A few weeks ago, I was in West Texas, seeing first-hand places that were familiar only from articles and maps. Marfa, Big Bend, the Glass Mountains.


Image Source.

The landscape west of the Pecos River, dry to begin with, is in the grip of exceptional drought. The temperature was over 100 degrees Fahrenheit, and there was a hot incessant wind. From a ridgeline near the top of an eroded volcanic intrusion in the Chisos Mountains, dry basins and ranges extended into the infinite hazy distance. It was easy to imagine that the Earth had lost its oceans, and had become a desert planet, with isolated pockets of life clinging to retain the veneer of a respectable planetary habitability.

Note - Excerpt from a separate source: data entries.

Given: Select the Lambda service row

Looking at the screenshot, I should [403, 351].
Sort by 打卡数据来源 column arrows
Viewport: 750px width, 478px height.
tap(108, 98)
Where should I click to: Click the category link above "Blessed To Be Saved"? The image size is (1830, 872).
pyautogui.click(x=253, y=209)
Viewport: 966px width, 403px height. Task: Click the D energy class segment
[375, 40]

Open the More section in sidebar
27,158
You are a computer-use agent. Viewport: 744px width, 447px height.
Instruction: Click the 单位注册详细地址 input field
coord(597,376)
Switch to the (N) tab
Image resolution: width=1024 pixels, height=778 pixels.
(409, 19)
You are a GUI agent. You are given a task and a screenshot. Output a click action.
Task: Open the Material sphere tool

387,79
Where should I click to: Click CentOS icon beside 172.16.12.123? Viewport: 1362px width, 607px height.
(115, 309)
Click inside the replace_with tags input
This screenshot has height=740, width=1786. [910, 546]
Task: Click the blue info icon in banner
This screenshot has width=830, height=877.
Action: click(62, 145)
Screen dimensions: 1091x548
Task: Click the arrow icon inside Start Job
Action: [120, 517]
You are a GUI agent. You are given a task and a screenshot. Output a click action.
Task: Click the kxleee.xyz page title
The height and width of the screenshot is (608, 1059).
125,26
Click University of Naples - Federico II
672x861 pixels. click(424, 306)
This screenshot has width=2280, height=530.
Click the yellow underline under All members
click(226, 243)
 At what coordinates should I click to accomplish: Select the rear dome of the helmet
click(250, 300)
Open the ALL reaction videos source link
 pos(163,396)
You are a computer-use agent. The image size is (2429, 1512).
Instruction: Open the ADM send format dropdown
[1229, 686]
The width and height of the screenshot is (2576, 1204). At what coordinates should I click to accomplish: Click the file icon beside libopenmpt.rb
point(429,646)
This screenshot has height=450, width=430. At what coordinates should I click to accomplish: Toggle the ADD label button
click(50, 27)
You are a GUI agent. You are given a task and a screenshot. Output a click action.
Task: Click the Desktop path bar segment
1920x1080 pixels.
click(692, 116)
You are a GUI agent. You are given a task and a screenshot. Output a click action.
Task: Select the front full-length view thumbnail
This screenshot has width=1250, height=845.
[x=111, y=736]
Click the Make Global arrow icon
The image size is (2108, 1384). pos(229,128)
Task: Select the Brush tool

There’s a recent, highly engaging article by Kevin Zahnle and collaborators (Abe et al. 2011) that argues that such a world might be better suited than the present-day Earth at staving off the biosphere-terminating ravages of the runaway greenhouse effect. Desert, or “land” planets keep their stratospheres dry, which allows them to better retain what water they do have, and land planets can more effectively re-radiate infrared radiation into space at given surface atmospheric pressure, allowing a cooler surface temperature at a given stellar flux. It cools down at night in the desert.

Abe et al.’s global climate models indicate that Earth will cease to be habitable in 2.5 Billion years. In the absence of oceans, on the other hand, they find that habitability would be extended by another 2 to 2.5 billion years. And provocatively, if Venus started out as a land planet, it may have been habitable as recently as a billion years ago.

My guess is that nearly everyone who frequents oklo.org has read and liked Frank Herbert’s 1965 science fiction classic Dune, which is folded into the introduction of Abe et al.’s paper:

We can imagine another kind of habitable planet that has only a small amount of water and no oceans; it might be covered by vast dry deserts, but it might also have locally abundant water. We call such a dry planet a ‘‘land planet.’’ The fictional planet known as Arrakis or Dune (Dune, Herbert, 1965) provides an exceptionally well-developed example of a habitable land planet. In its particulars, Dune resembles a bigger, warmer Mars with a breathable oxygen atmosphere. Like Mars, Dune is depicted as a parched desert planet, but there are signs that water flowed in the prehistoric past. Dune has small water ice caps at the poles and more extensive deep polar aquifers. The tropics are exceedingly dry, but the polar regions are cool enough and moist enough to have morning dew.

3 thoughts on “Desert Planets

  1. Is there any way to tell when Venus lost all of its water? If I recall, the D/H is something like 100 times Earth, implying that it lost 99% of its atmospheric H. Surely that can’t all be from the lack of magnetic field…

  2. Runaway greenouse effect on Venus boils oceans –> lot’s of water vapour in upper atmosphere get photodissociated (no magnetic feild would help) –> Hydrogen atoms to light to be retained by gravity –> water gone.

  3. Hmm. Thats odd. Isn’t a low water world more likely to lock its crustal plates and hence end Tectonics. Without Tectonics minerals get locked away and cause problems such as Venus episodic volcanic re-surfacing. That should end any chance of life right there. Wonder if that was addressed.